Die früh begonnene musikalische Erziehung (Klavier, Geige und Cello) Spolianskys wurde bei Mark Günzburg in Dresden fortgesetzt. Im Alter von zehn Jahren trat Mischa erstmals öffentlich auf. Bald darauf starb sein Vater, und Spoliansky zog nach Königsberg zu Verwandten, musste aber bereits 1914 infolge des Kriegsausbruchs nach Berlin fliehen, wo sein Bruder als Cellist arbeitete und seine Schwester bei Artur Schnabel studierte. Er begann zunächst eine Lehre im Modehaus Hermann Gerson, die er aber abbrach. Spoliansky war in Kaffeehäusern als Pianist tätig, um sein Musikstudium am Stern’schen Konservatorium zu finanzieren. Erste Kompositionen Spolianskys wurden vom UFA-Filmtheaterorchester in der Friedrichstraße gespielt. Zudem wirkte er als Komponist und Pianist in einem russischen Emigrantenkabarett mit. Dort hörten ihn Friedrich Hollaender und Werner Richard Heymann und luden ihn ein, für das literarische Kabarett Schall und Rauch im Keller des Großen Schauspielhauses zu komponieren und zu spielen, das Max Reinhardt 1919 gegründet hatte. Ebenso spielte Spoliansky in der renommierten Bar Kakadu. Spoliansky vertonte Texte von Kurt Tucholsky, Klabund, Joachim Ringelnatz und begleitete Stars wie Gussy Holl, Paul O’Montis, Rosa Valetti und Trude Hesterberg am Klavier. Unter dem Pseudonym „Arno Billing“ komponierte er 1920 die Melodie für die erste Hymne der Homosexuellen mit dem Titel Das lila Lied, die er Magnus Hirschfeld widmete und die auch mit anderem Text als Sei meine Frau für vierundzwanzig Stunden herauskam.

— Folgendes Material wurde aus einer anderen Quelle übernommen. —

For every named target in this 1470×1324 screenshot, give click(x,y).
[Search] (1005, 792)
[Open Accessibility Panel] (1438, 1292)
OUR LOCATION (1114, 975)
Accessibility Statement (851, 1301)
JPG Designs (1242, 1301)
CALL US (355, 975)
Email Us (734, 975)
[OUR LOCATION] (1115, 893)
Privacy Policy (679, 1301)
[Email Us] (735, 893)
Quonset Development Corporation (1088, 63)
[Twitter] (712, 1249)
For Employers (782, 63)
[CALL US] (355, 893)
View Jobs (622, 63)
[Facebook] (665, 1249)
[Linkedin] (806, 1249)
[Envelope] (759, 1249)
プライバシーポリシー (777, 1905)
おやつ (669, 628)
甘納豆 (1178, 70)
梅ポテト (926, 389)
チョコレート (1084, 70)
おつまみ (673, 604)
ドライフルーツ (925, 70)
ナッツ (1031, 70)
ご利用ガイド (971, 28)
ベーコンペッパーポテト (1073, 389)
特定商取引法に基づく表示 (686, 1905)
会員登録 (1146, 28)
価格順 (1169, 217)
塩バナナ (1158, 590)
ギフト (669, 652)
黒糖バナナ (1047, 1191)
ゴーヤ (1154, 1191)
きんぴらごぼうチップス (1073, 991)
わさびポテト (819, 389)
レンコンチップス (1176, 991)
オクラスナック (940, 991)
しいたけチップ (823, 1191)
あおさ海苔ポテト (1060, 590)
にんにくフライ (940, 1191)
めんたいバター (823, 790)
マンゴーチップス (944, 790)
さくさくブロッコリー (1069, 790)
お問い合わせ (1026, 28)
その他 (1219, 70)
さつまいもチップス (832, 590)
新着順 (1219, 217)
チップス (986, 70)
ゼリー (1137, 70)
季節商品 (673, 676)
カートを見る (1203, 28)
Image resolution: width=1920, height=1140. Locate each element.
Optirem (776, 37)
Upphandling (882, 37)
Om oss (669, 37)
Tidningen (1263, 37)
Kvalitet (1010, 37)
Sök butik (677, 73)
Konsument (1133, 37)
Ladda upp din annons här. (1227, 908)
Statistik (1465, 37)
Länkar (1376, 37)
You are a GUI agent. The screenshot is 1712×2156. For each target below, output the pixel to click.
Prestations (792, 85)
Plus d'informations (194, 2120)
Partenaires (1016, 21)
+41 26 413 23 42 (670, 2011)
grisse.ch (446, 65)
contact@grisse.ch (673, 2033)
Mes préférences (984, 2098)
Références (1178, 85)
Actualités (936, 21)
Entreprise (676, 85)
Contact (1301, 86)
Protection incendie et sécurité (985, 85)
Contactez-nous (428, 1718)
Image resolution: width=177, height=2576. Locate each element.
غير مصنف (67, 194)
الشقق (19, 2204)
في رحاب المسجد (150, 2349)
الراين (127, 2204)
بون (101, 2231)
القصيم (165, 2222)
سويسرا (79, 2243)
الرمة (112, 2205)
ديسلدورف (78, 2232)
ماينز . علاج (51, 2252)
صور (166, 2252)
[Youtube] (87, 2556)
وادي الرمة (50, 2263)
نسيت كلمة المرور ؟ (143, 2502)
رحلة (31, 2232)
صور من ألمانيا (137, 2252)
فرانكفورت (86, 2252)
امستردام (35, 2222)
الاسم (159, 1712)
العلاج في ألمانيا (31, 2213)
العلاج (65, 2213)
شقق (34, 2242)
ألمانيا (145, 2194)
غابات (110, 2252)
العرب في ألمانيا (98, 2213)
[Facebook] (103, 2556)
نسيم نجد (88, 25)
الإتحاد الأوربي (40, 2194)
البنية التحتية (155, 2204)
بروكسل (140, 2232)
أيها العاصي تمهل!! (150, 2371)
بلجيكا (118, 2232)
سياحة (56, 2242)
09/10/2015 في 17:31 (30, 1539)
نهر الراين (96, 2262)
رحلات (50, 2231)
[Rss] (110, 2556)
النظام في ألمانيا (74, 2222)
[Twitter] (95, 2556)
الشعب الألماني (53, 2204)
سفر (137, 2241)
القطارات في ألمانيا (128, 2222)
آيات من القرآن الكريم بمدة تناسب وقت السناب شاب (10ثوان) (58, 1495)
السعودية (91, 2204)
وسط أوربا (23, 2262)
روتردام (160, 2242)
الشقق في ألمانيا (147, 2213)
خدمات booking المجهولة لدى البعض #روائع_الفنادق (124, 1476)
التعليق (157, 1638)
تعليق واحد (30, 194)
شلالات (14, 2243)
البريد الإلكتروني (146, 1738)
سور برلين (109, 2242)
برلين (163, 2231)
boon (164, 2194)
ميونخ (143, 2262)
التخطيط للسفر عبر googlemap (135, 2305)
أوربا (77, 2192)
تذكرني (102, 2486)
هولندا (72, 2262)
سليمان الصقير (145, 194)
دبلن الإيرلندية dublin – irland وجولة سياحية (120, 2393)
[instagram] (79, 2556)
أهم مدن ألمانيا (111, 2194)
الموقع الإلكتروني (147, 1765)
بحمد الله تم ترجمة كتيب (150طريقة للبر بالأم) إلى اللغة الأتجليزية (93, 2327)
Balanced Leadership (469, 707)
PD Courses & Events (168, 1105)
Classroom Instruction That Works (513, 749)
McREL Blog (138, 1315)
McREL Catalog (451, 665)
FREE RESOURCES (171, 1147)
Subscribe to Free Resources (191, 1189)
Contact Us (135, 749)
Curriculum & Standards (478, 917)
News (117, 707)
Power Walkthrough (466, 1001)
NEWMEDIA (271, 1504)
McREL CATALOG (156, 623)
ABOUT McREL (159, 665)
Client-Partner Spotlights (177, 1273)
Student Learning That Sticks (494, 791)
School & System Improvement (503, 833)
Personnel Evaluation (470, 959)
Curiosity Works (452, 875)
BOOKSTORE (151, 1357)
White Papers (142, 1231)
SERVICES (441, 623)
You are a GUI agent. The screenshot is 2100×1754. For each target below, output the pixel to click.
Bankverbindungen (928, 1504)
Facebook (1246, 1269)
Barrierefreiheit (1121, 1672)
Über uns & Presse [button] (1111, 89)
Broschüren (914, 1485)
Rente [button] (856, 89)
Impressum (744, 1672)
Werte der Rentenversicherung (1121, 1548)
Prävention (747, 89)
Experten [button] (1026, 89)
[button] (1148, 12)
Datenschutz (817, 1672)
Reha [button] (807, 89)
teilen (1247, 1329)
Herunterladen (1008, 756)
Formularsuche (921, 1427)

1920 gründete er mit dem Kaufmann Fritz Heymann die Heiki Internationaler Musikverlag GmbH.[3]

1922 lernte er den Dichter Marcellus Schiffer und die Diseuse Margo Lion kennen, außerdem heiratete er in diesem Jahr die Tänzerin Elsbeth (Eddy) Reinwald. 1926 begleitete Spoliansky Richard Tauber bei der Schallplatteneinspielung von Schuberts Winterreise. In seiner Revue Es liegt in der Luft (Text von Marcellus Schiffer) trat 1928 Marlene Dietrich auf. Ein Jahr später wurde sie in Spolianskys Zwei Krawatten (Text von Georg Kaiser) von Josef von Sternberg entdeckt, der die Hauptdarstellerin für den Blauen Engel suchte.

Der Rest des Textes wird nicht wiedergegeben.